The RSF grew out of Darfur’s Janjaweed militia that al-Bashir used in the 2000s to quash rebellions in the western part of the country. After 2017, the RSF’s experienced street fighters became an extension of the military and put down protests and demonstrations in Khartoum and elsewhere, skills that became an advantage when fighting broke out this year.

Al-Bashir rewarded Hemedti and his family with access to Sudan’s gold mines — access that made Hemedti one of the country’s wealthiest men and helped him build ties with Russia’s Wagner Group mercenaries, who came into the country in 2017. Together, Hemedti and Wagner have smuggled large amounts of Sudanese gold out of the country to their own benefit.

As the head of the SAF, al-Burhan, like other military leaders, has benefited from the military’s deep involvement in Sudan’s national economy. The military controls 250 companies in key industrial sectors that include gold mines, oil fields and farming. Before Sudan’s 2021 coup, then-Prime Minister Abdalla Hamdok noted that the military controlled a large percentage of Sudan’s resources, making it unaccountable to the government and enriching its leadership. He pledged to return some of those resources to the government’s hands.

The military also runs its own weapons manufacturing facilities, providing it with the firepower its rivals in the RSF have acquired lately either by trafficking weapons from outside Sudan via the Wagner Group or by raiding military bases.

Forces aligned with both al-Burhan and Hemedti stand to lose huge amounts of wealth if they lose this fight. Hemedti and the RSF also stand to lose their independence under a proposal that would merge them with the SAF. By seeking to make the RSF Sudan’s dominant military force, Hemedti also seeks to guarantee his hold on the country’s gold mining industry.

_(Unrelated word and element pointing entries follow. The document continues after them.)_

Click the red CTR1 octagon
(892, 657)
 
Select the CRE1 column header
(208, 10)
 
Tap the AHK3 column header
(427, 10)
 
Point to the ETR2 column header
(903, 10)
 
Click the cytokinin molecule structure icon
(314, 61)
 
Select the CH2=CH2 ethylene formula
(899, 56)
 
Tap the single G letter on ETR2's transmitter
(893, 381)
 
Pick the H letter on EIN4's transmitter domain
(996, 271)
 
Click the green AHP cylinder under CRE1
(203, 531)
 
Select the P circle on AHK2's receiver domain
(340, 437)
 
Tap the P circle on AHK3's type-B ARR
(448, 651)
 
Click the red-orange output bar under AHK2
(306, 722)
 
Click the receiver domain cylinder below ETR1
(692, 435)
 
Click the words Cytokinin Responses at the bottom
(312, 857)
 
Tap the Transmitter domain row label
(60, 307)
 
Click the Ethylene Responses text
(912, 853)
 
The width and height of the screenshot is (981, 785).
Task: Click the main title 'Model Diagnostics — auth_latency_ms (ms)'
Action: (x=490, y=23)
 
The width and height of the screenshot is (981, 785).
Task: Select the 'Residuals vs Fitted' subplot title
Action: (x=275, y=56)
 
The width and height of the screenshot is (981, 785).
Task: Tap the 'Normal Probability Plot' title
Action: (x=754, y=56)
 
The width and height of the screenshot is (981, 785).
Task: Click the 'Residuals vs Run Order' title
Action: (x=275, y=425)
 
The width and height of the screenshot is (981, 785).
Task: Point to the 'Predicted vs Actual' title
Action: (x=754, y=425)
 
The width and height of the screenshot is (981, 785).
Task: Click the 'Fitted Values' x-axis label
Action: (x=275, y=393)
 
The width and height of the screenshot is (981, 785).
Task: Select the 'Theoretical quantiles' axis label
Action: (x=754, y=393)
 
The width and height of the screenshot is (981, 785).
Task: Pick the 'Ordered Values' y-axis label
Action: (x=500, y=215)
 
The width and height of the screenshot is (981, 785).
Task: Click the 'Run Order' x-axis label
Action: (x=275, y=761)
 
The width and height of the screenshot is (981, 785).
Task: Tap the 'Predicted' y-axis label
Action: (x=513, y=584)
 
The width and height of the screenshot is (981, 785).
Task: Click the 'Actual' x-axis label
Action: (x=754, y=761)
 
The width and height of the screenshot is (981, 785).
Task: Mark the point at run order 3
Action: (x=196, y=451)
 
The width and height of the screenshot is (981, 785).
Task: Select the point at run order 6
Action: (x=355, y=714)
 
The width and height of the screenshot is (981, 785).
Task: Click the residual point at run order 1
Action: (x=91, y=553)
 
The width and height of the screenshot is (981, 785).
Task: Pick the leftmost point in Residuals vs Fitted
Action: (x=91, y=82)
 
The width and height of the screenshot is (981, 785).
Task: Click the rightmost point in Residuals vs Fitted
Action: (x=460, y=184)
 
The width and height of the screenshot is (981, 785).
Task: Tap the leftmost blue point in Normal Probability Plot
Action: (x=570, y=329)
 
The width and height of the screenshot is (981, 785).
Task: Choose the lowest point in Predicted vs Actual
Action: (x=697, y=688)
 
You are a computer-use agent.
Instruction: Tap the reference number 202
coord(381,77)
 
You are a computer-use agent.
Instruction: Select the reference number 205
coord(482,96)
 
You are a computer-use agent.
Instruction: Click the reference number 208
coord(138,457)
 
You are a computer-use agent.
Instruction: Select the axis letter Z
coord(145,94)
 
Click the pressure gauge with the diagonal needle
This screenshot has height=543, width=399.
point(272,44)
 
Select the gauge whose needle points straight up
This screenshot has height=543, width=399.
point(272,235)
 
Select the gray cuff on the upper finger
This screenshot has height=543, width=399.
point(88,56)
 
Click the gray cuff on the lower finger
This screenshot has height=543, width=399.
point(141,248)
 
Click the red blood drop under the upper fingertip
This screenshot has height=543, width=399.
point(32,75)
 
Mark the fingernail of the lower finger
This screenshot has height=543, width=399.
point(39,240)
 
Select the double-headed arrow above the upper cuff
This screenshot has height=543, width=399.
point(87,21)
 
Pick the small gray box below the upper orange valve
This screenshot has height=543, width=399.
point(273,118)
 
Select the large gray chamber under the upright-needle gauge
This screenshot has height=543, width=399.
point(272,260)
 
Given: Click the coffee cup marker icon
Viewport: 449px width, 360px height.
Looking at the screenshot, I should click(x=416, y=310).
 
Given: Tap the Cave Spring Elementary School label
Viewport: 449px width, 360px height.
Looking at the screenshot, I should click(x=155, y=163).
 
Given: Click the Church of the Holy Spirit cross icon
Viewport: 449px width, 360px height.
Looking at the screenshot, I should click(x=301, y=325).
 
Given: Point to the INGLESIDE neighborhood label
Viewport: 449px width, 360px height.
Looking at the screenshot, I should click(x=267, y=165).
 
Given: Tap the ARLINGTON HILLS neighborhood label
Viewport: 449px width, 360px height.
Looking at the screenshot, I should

Should the SAF prevail against Hemedti’s paramilitary forces in the center of the country, the RSF is likely to set up its own fiefdom in Darfur, where it already has its headquarters. That essentially would divide control of Sudan between the RSF in the west and the SAF in the rest of the country, according to Suliman Baldo, executive director of the Sudan Transparency and Policy Tracker.

Any territory ruled by the RSF likely would be subjected to the brutality and destructiveness that have become its hallmark, according to de Waal.

“The RSF modus operandi is to attack and loot everything — markets, farms, schools, hospitals — leaving a wasteland,” de Waal wrote. “The militiamen drive out the locals, but they can sustain themselves only by moving on to new victims. In due course they will run out of cities to pillage.”